--- MATERIAL SHOWN ---
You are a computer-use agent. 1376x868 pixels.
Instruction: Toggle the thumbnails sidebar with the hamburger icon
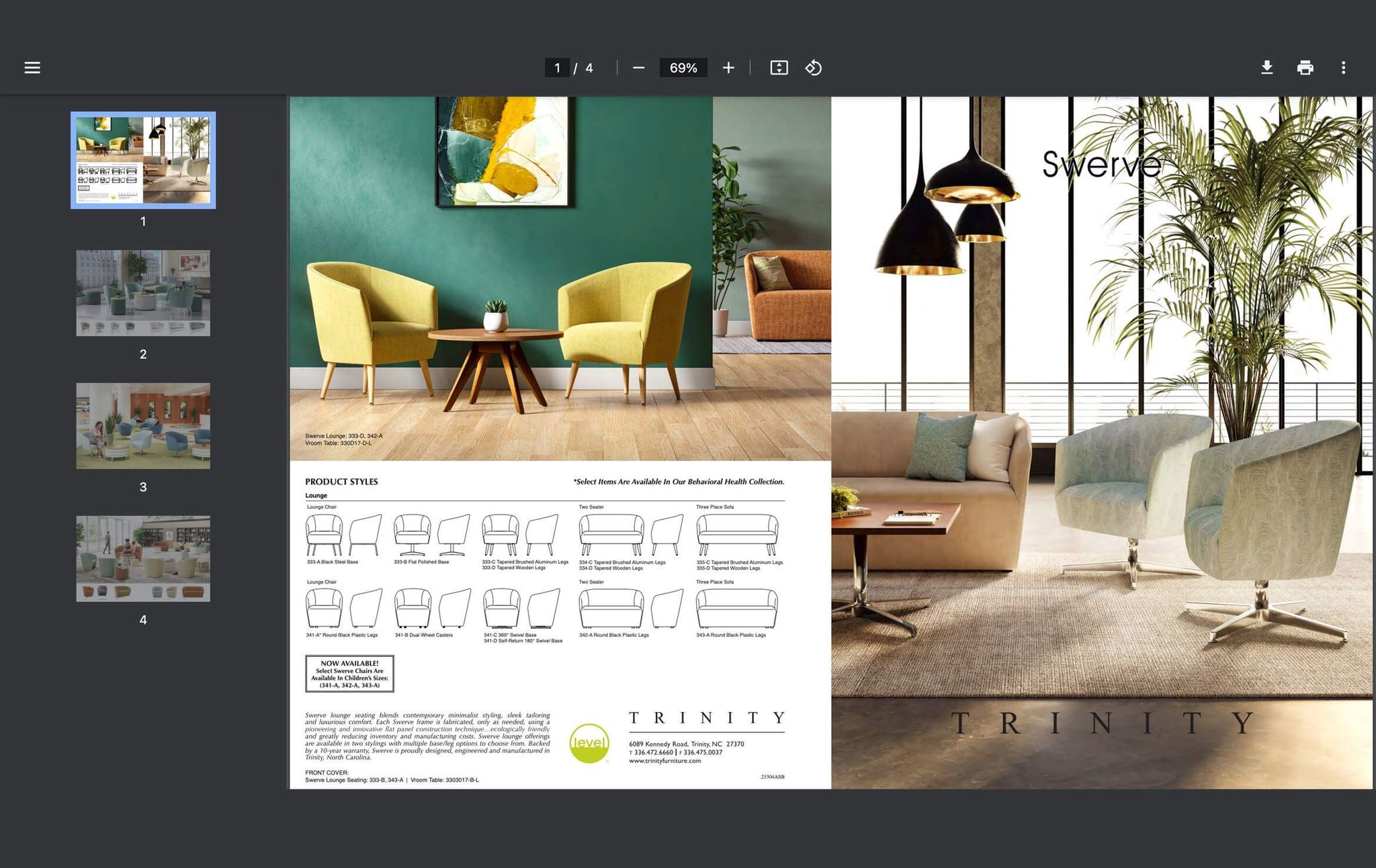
---
--- MATERIAL SHOWN ---
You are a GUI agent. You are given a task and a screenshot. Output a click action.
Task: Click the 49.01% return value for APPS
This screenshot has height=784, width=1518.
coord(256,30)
---
- _WHAT YOU SHOULD DO_
Take each line in the listing that has the word "agent" and copy it.

- _WORKED SOLUTION_
You are a computer-use agent. 1376x868 pixels.
You are a GUI agent. You are given a task and a screenshot. Output a click action.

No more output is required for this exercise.